======== Selected excerpt ========

The negative results in the EDM searches for electrons impose stringent constraints on the explicit CP-violation interactions in the scalar couplings and Yukawa couplings edm-e . There are some cancellation mechanisms of CP-violation effects in the EDM, which can relax the tension between the EWBG and the EDM data 1411.6695 ; Fuyuto:2017ewj ; Modak:2018csw ; Fuyuto:2019svr ; Modak:2020uyq ; 2004.03943 ; 2111.13079 ; 2207.00060 . Even with the cancellation, there are several CP observables of radiative $B$ meson decays that still provide stringent constraints, such as the asymmetry of the CP-asymmetry of inclusive $B\to X_{s}\gamma$ decay Modak:2018csw ; Modak:2020uyq , Alternatively, a finite temperature spontaneous CP-violation mechanism is naturally compatible with the EDM data, where the CP symmetry is spontaneously broken at the high temperature and it is recovered at the present temperature. The novel mechanism was achieved in the singlet scalar extension of the SM cao ; huang in which a high dimension effective operator needs to be added, and the singlet pseudoscalar extension of 2HDM Huber:2022ndk ; Liu:2023sey .

In addition to the BAU, the dark matter (DM) is one of the longstanding questions of particle physics and cosmology. In this paper, we propose a complex singlet scalar extension of the 2HDM respecting a discrete dark CP-symmetry, and simultaneously explain the observed DM relic density and the BAU via the spontaneous CP-violation at high temperature. The dark CP-symmetry allows the imaginary component of singlet scalar to have mixings with the pseudoscalars of scalar doublet fields, which play key roles in generating the CP-violation sources needed by the EWBG at high temperature. On the other hand, the dark CP-symmetry guarantees the real component to be a DM candidate.

========

* Your objective
According to the particle physics excerpt above, what role does the dark CP-symmetry guarantee for the real component of the singlet scalar?

======== Data records ========

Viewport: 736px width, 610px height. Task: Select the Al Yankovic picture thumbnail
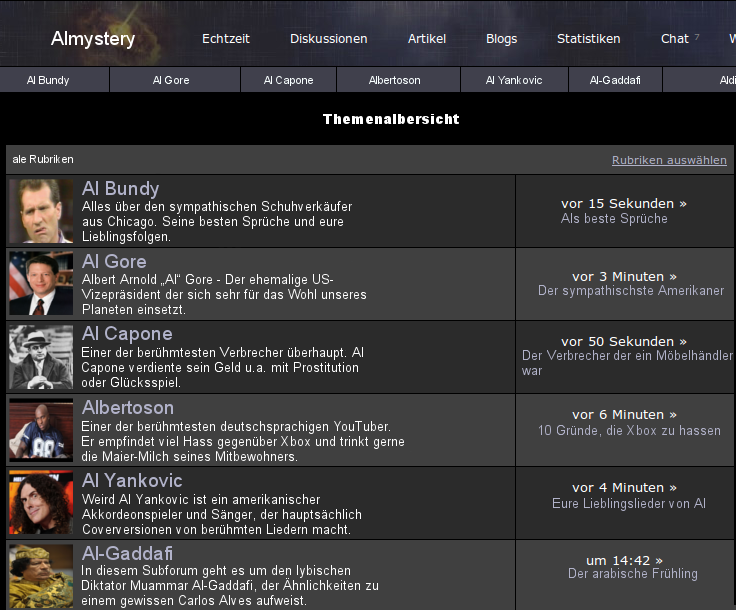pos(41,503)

========
======== Data records ========

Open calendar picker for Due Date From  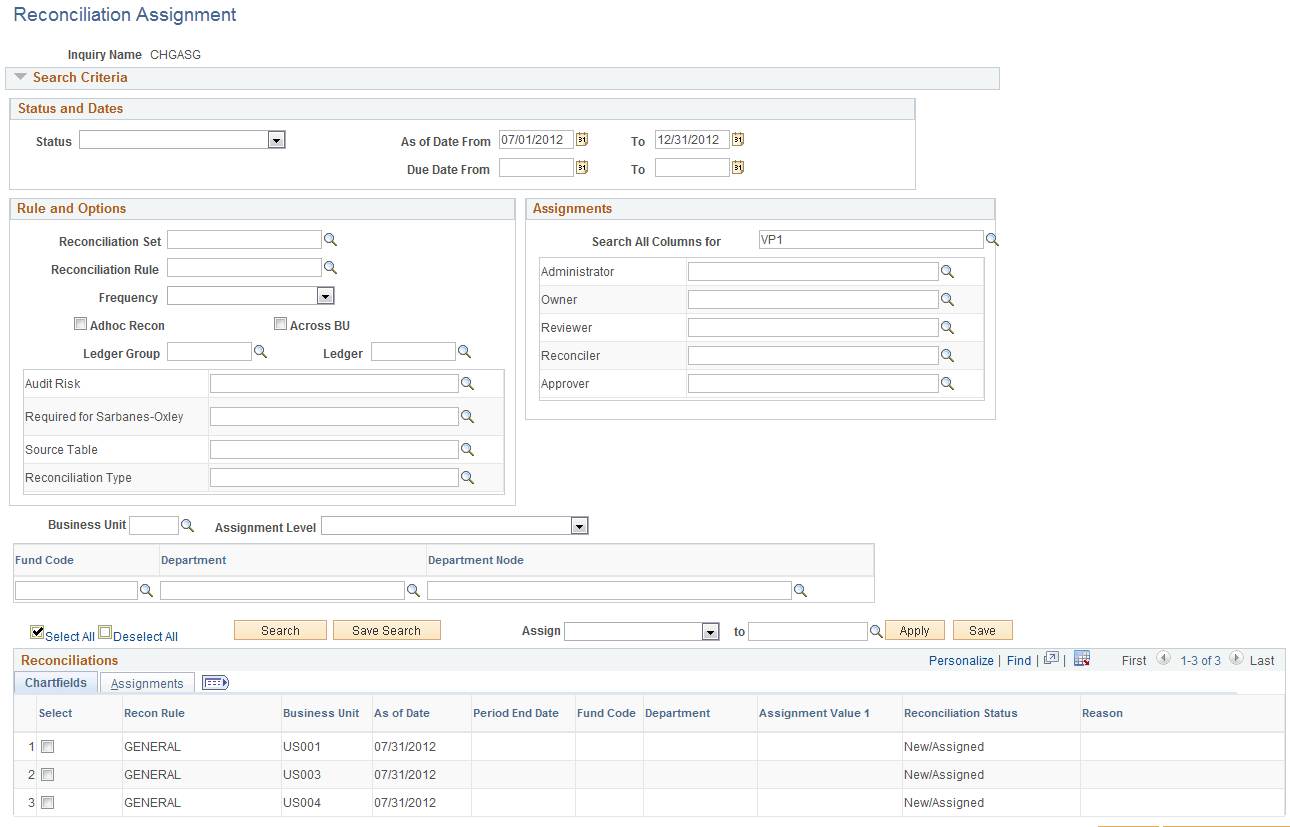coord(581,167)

========

* The completed task
It guarantees the real component to be a dark matter candidate.